Pseudocode No The paper describes inference methods using Gibbs sampling and discusses computational complexity but does not include any explicitly labeled 'Pseudocode' or 'Algorithm' blocks or figures displaying structured steps.
Open Source Code Yes Code in R for the new method is available for download at //http://research.cs.aalto.fi/pml/software/latent Noise/.

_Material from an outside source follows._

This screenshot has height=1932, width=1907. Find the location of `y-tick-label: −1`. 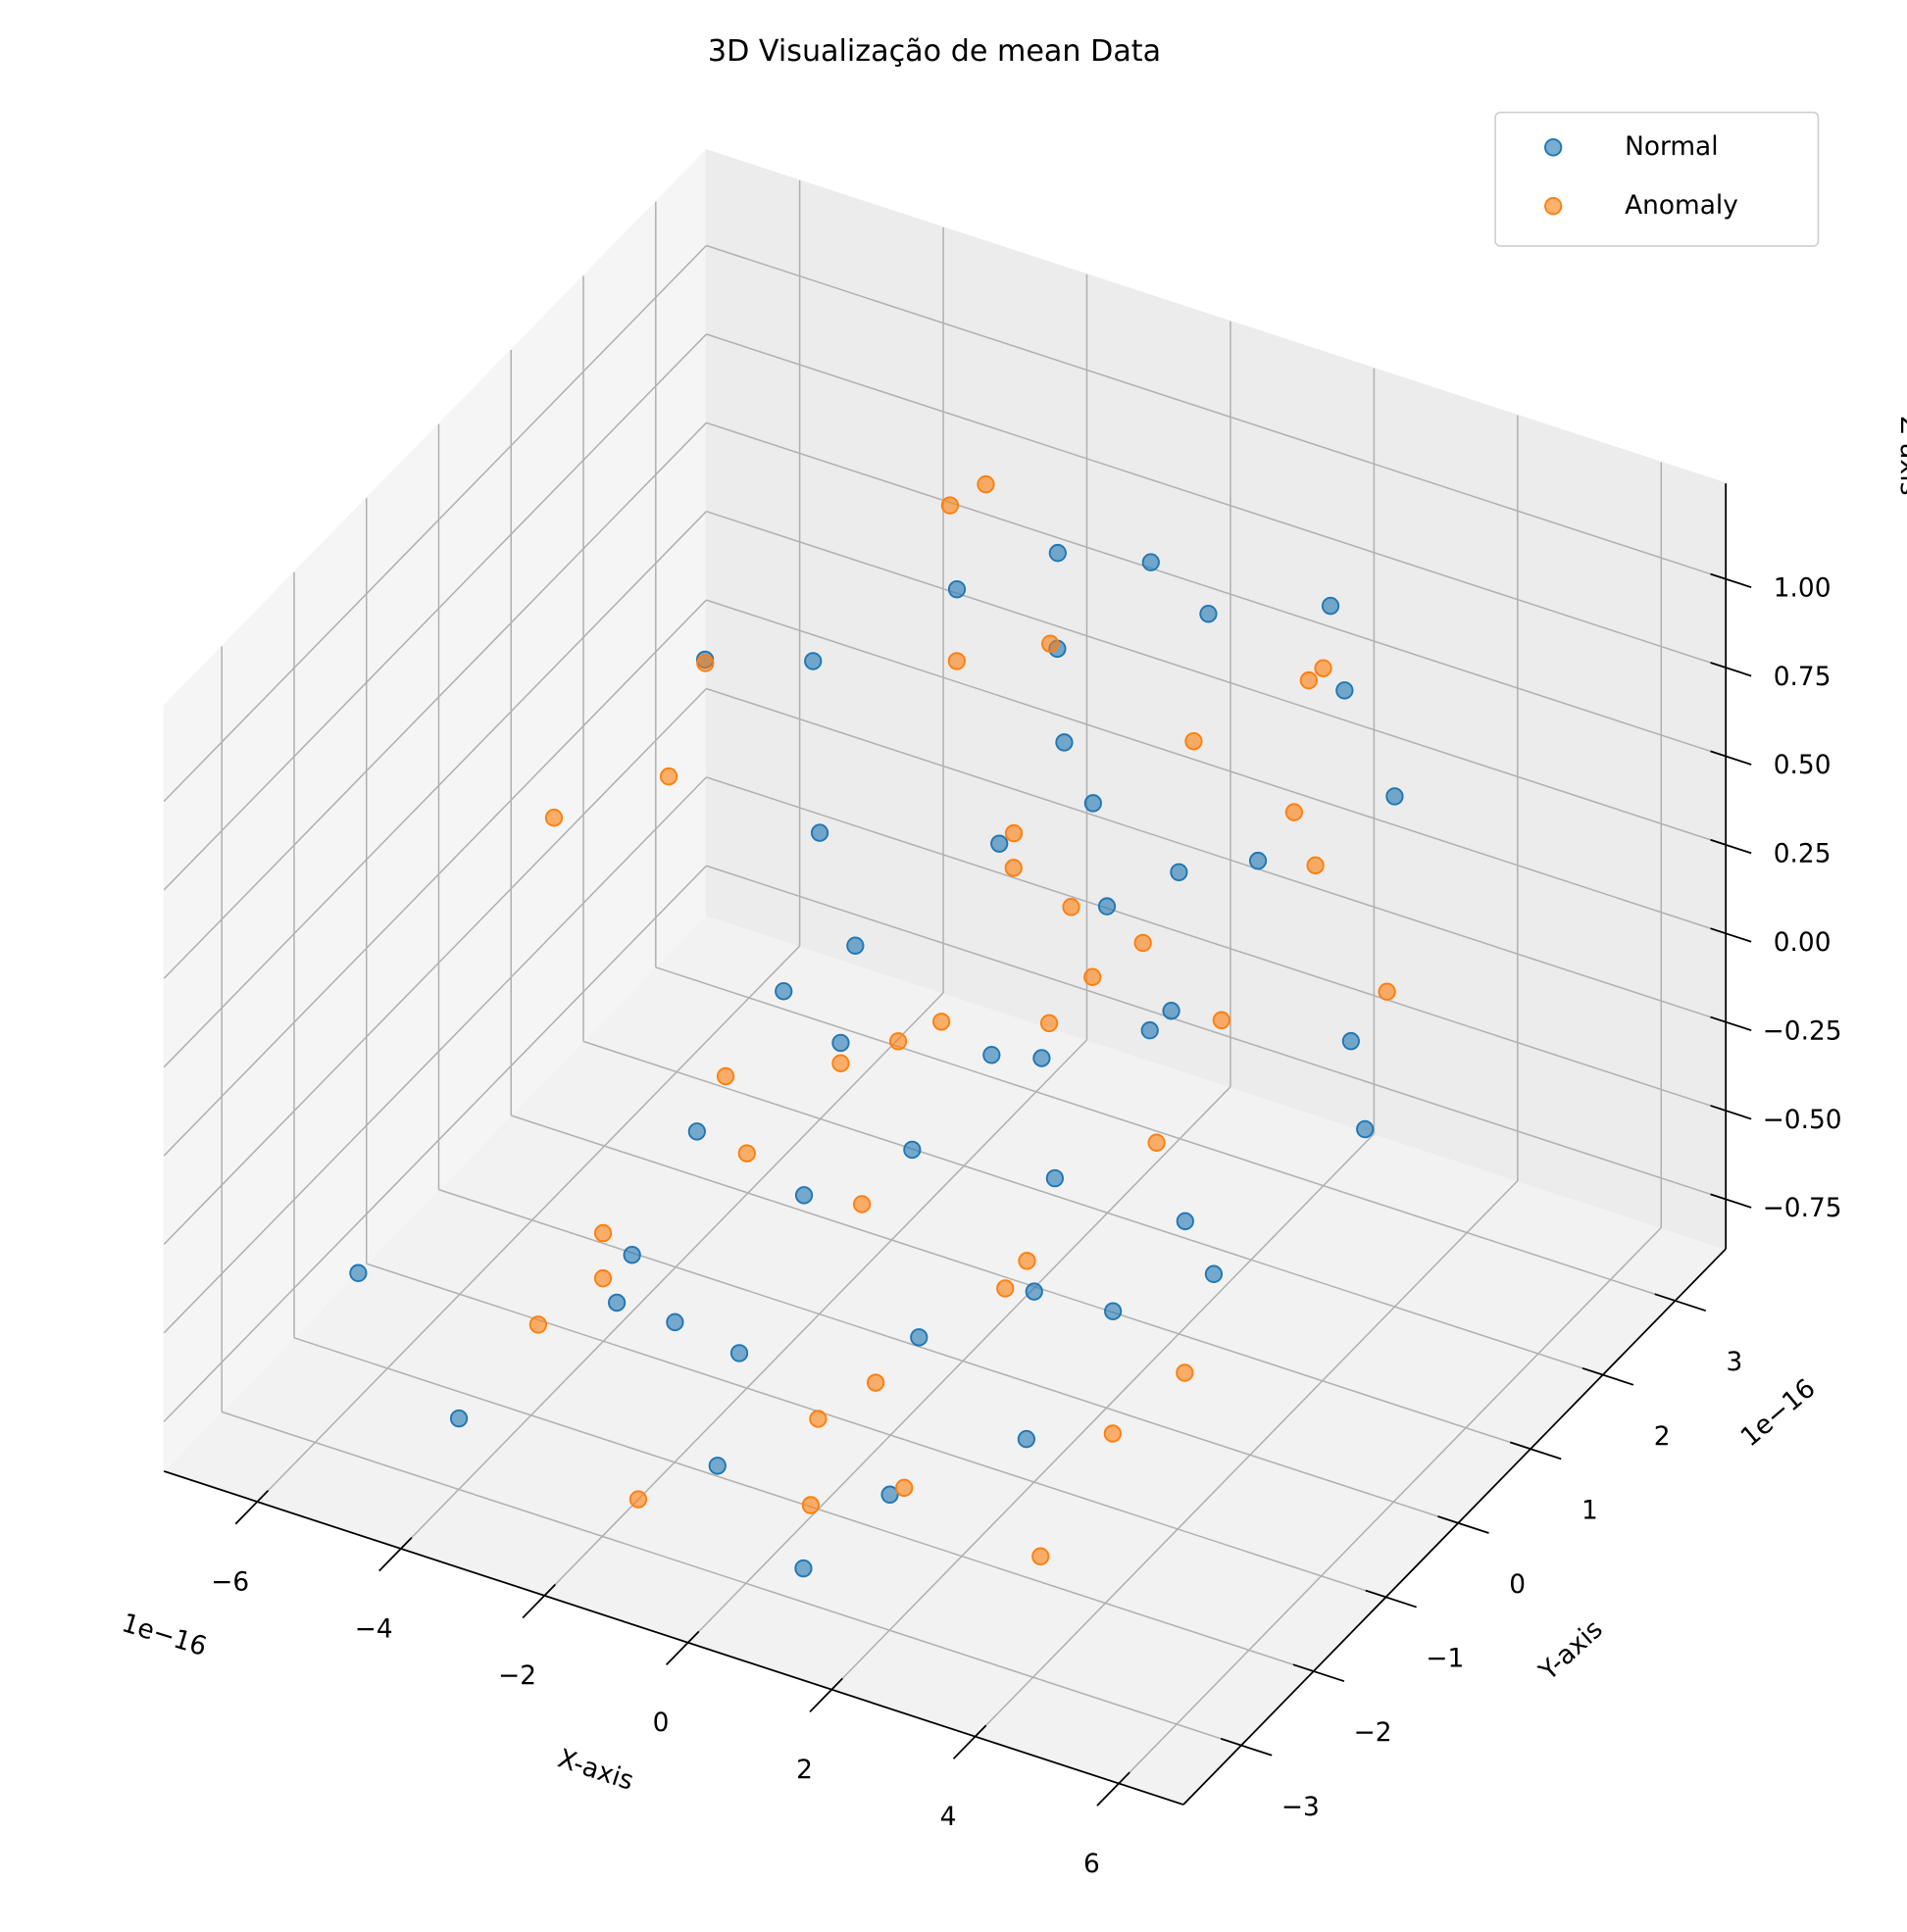

y-tick-label: −1 is located at coordinates (1445, 1658).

Open Datasets Yes NFBC1966 [N = 4702, P = 101, K = 96, metabolomics prediction from SNPs] The NFBC1966 data set comprises genome-wide SNP data along with metabolomics measurements for a cohort of 4,702 individuals (Rantakallio, 1969; Soininen et al., 2009).; DILGOM [N = 509, P = 65, K = 18 . . . 137, metabolomics and gene expression prediction from SNPs] The DILGOM data set (Inouye et al., 2010) consists of genomewide SNP data along with metabolomics and gene expression measurements.; fMRI [N = 1307, P = 776, K = 250, f MRI response prediction from text stimuli] The cognitive neuroscience data set (Wehbe et al., 2014) consists of a time series of f MRI measurements from 8 subjects reading a chapter from Harry Potter and the Sorcerers Stone using Rapid Serial Visual Presentation: words of the text are presented one by one in the center of a screen.; econ [N = 120, P = 52, K = 52, macroeconomic time series prediction] The macroeconomic time series data set (Stock and Watson, 2006) consists of monthly values of 52 macroeconomic indicators.
Dataset Splits Yes For this data set, the comparison method GFlasso required excessive training time and we used 5-fold cross-validation to evaluate test set performances. Where cross-validation was needed for selecting model parameter values, the validation data performance was measured as an average over 3 validation sets, each comprising 1/10 of the training samples.; On these data sets, 10-fold cross-validation was used to evaluate test set performances. To select values of the parameters that required evaluation on validation data, the training data was then further divided into 9 folds, on which cross-validation was performed to select parameters according to averaged validation set performance.
Hardware Specification No No specific hardware details (like CPU/GPU models or memory) are mentioned in the paper. The acknowledgments section refers to 'computational resources provided by the Aalto Science-IT project' which is too general to count as a specific hardware specification.
Software Dependencies No The paper mentions implementing code in R and using packages like 'glmnet' and 'PEER software' but does not specify any version numbers for R or the used libraries. This lack of versioning makes the software dependencies unreproducible.
Experiment Setup Yes Hyperparameters a1 and a2 of all the BRRR models were fixed to 10 and 4, respectively. In total 1,000 MCMC samples were generated and 500 were discarded as burn-in. The remaining samples, thinned by a factor of 10, were used for prediction.; With the NFBC1966 data, the latent signal-to-noise ratio β was selected using cross-validation from a range of values from 100 to 1/100, β = {100, 10, 2, 1, 1/60, 1/100}, in order to thoroughly evaluate the sensitivity of the model to this parameter.; The mixture parameter α controlling the balance between L1 and L2 regularization was evaluated on the grid [0, 0.1, . . ., 0.9, 1.0] and selected using a 10-fold cross validation.; Kernel ridge regression was regularized according to the standard approach of adding parameter λ to the diagonal elements of the kernel. The value of λ was selected using cross-validation from a set of 10 values ranging from 0.1 to 100, [10^-1, 10^-0.66, . . . , 10^1.67, 10^2].